# HOW TO COMPLETE THIS TASK:
Which lines in the records below contain the word "Meditations"? Copy each one.
DATA TO USE below:
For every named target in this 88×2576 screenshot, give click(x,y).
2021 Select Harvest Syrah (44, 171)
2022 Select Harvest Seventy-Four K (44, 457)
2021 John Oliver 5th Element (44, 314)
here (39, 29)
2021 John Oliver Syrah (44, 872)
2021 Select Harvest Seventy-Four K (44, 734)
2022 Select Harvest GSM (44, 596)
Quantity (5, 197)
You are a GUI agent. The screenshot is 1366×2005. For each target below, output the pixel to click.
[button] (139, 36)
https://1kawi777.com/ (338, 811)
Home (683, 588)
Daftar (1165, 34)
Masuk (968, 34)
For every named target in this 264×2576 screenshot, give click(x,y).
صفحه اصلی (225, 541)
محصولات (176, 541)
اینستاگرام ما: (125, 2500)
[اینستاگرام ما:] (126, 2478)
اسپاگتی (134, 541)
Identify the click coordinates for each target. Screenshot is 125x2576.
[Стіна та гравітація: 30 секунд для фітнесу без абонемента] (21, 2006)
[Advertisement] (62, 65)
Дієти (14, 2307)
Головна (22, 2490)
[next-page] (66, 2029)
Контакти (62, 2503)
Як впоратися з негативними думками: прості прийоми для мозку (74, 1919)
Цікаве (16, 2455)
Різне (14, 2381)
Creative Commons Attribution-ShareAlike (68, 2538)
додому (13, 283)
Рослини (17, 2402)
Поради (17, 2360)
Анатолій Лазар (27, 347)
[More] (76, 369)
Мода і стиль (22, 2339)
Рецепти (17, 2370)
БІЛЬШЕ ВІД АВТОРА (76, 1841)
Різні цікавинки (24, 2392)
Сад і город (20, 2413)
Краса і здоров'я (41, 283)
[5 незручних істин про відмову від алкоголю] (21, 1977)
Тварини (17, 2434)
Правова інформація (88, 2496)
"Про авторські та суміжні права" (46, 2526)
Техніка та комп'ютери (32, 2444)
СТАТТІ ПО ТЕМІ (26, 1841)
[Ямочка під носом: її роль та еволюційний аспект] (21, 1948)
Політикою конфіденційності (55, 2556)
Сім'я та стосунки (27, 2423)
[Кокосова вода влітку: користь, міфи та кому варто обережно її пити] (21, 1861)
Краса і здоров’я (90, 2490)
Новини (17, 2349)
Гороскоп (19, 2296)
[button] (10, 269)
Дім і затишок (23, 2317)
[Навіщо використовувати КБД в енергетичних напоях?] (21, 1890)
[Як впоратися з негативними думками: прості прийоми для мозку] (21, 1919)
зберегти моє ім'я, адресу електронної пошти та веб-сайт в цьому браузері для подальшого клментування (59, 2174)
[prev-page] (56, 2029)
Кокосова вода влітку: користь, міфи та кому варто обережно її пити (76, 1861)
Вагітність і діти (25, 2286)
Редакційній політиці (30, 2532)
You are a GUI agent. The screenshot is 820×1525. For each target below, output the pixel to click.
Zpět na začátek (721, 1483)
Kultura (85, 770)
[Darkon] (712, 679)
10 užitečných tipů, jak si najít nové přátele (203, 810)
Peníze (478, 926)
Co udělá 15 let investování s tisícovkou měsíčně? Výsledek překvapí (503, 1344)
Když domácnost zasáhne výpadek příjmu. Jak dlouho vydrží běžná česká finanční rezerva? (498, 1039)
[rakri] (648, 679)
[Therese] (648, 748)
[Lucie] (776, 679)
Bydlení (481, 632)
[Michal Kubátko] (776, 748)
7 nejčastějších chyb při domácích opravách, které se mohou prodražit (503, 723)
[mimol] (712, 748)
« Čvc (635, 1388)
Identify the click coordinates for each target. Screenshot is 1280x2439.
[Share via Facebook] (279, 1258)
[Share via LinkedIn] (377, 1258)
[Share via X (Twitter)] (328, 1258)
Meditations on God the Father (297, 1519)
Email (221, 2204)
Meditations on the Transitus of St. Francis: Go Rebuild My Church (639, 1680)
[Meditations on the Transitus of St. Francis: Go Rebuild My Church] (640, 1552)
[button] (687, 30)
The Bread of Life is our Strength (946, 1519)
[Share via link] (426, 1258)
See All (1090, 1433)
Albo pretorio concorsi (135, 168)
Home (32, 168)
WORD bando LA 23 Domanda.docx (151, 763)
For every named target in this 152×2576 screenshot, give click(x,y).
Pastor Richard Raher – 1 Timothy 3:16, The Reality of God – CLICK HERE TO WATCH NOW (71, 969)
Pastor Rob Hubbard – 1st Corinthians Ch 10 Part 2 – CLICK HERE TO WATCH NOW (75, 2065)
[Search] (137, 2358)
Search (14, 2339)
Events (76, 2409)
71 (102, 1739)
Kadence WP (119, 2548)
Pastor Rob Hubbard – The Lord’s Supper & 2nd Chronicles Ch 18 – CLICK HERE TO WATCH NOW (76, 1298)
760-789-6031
End of DATA TO USE.
# SOLUTION TO THIS TASK:
Meditations on God the Father (297, 1519)
Meditations on the Transitus of St. Francis: Go Rebuild My Church (639, 1680)
[Meditations on the Transitus of St. Francis: Go Rebuild My Church] (640, 1552)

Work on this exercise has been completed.